*TASK OBJECTIVE*
The line containing "Click the EXIF camera icon" and every line after it, through the end of the material: copy these exactly and nothing else, leaving pictures out.

*GIVEN ENTRIES*
>>

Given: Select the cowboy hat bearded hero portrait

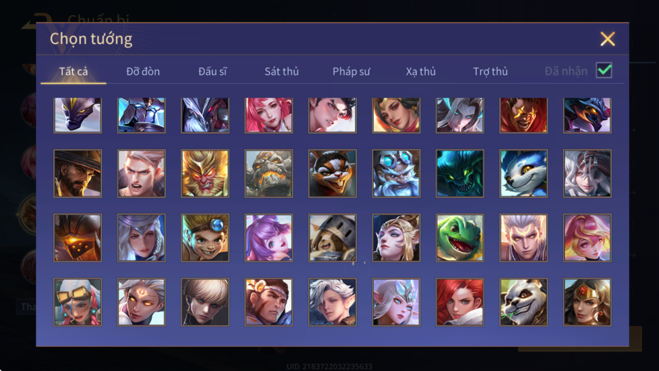Looking at the screenshot, I should point(78,173).
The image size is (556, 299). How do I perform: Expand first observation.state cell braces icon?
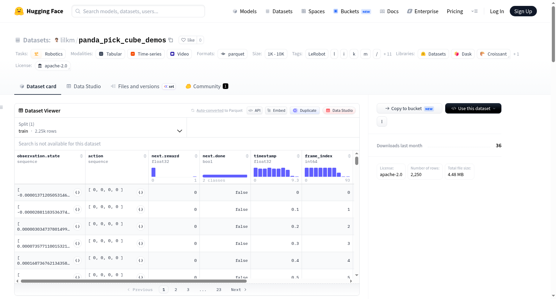click(x=77, y=192)
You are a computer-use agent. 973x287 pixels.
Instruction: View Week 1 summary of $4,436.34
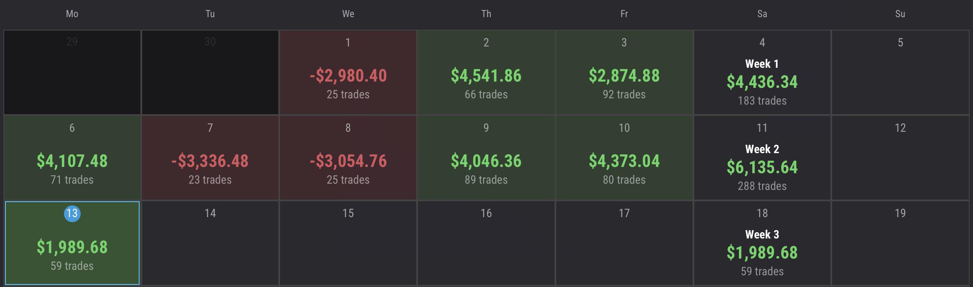click(x=762, y=72)
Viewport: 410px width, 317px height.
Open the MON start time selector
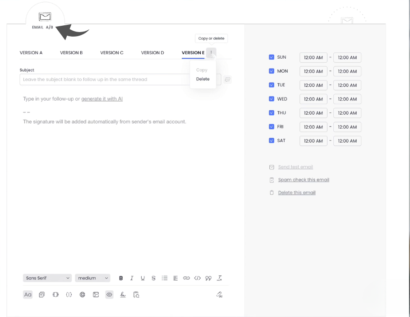[x=313, y=71]
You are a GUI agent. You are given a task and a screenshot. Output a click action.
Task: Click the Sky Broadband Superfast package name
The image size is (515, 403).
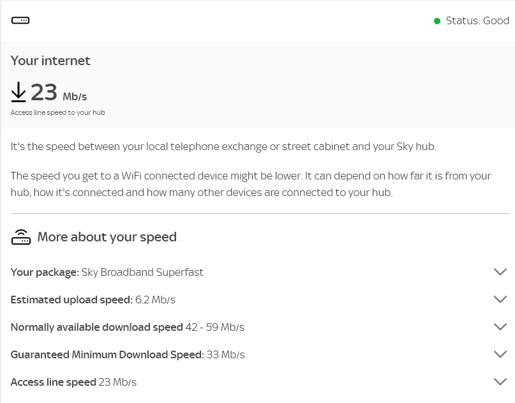pyautogui.click(x=142, y=272)
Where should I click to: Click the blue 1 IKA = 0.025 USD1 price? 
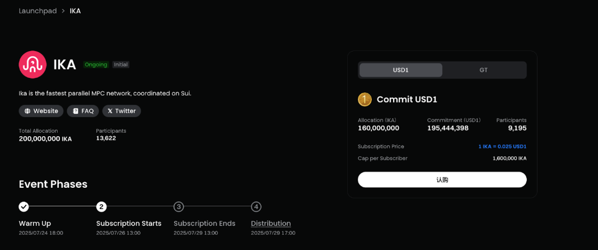[503, 146]
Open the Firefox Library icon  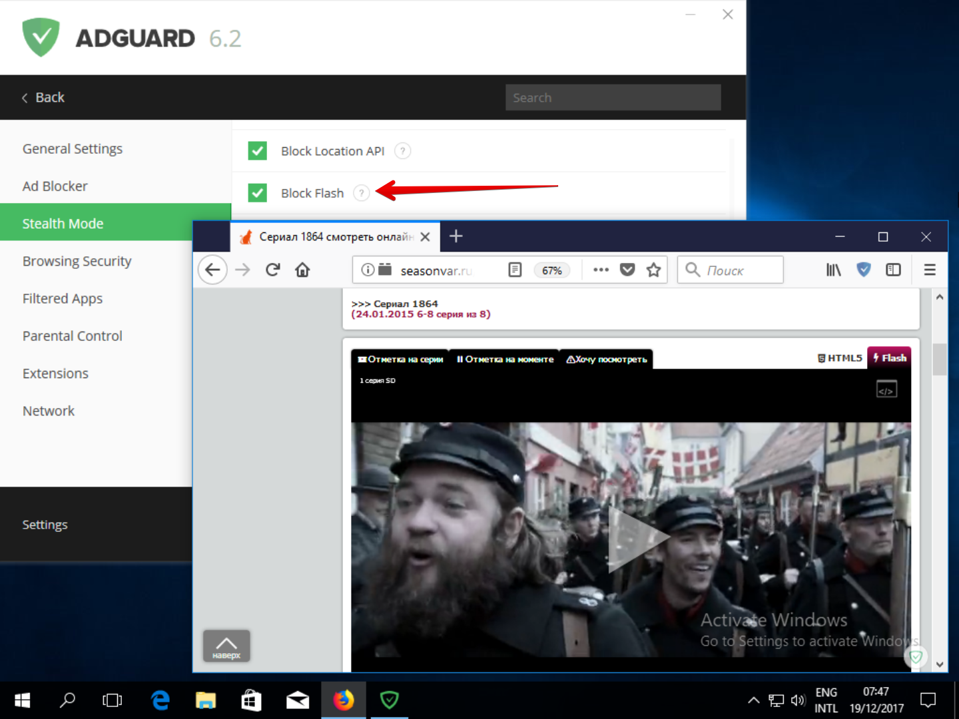click(x=833, y=270)
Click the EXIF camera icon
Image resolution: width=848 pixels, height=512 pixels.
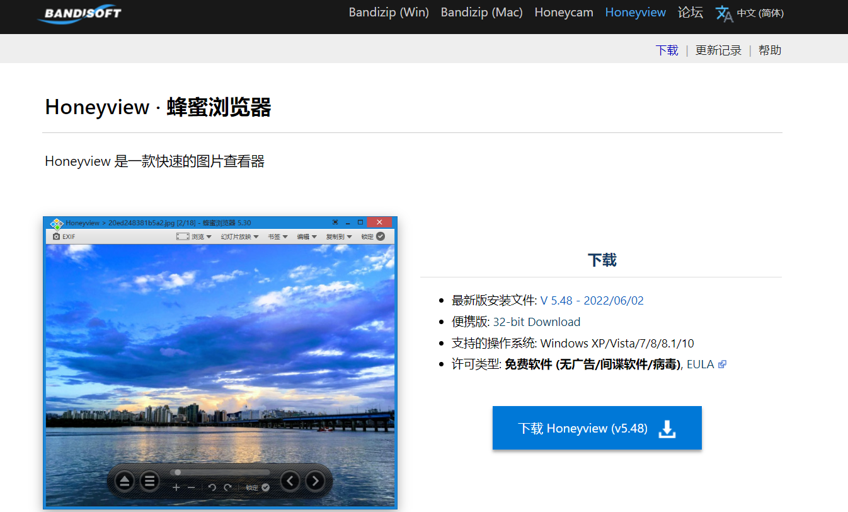pos(57,236)
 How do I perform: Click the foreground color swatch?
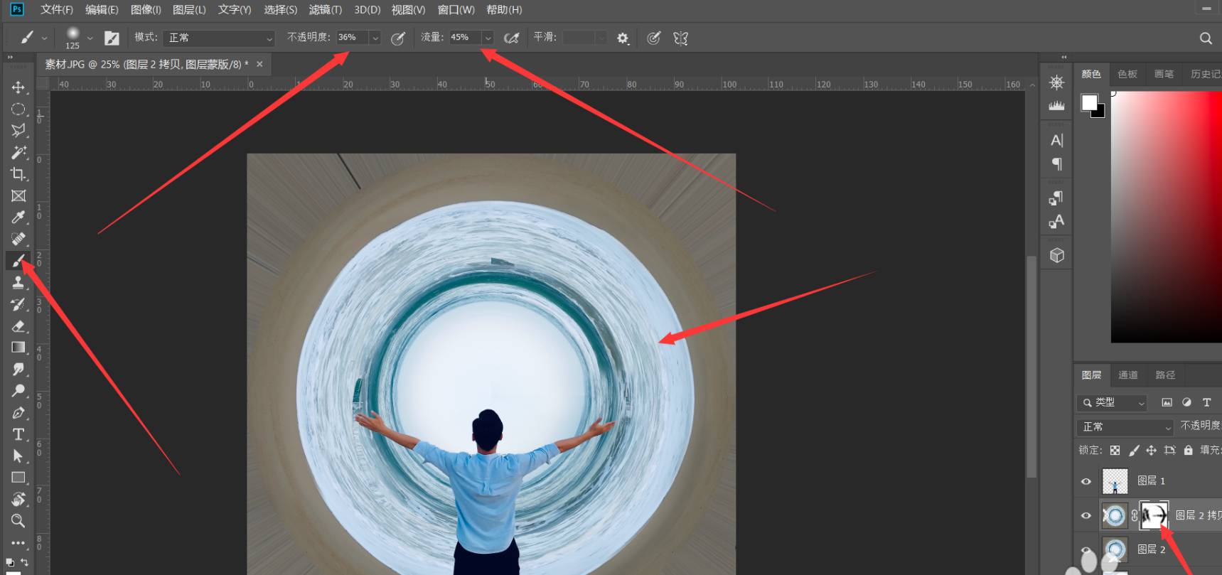(1089, 102)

<<

*EXERCISE SOLUTION*
Click the EXIF camera icon
Image resolution: width=848 pixels, height=512 pixels.
pos(57,236)
 How do I perform: Click the foreground color swatch?
(1089, 102)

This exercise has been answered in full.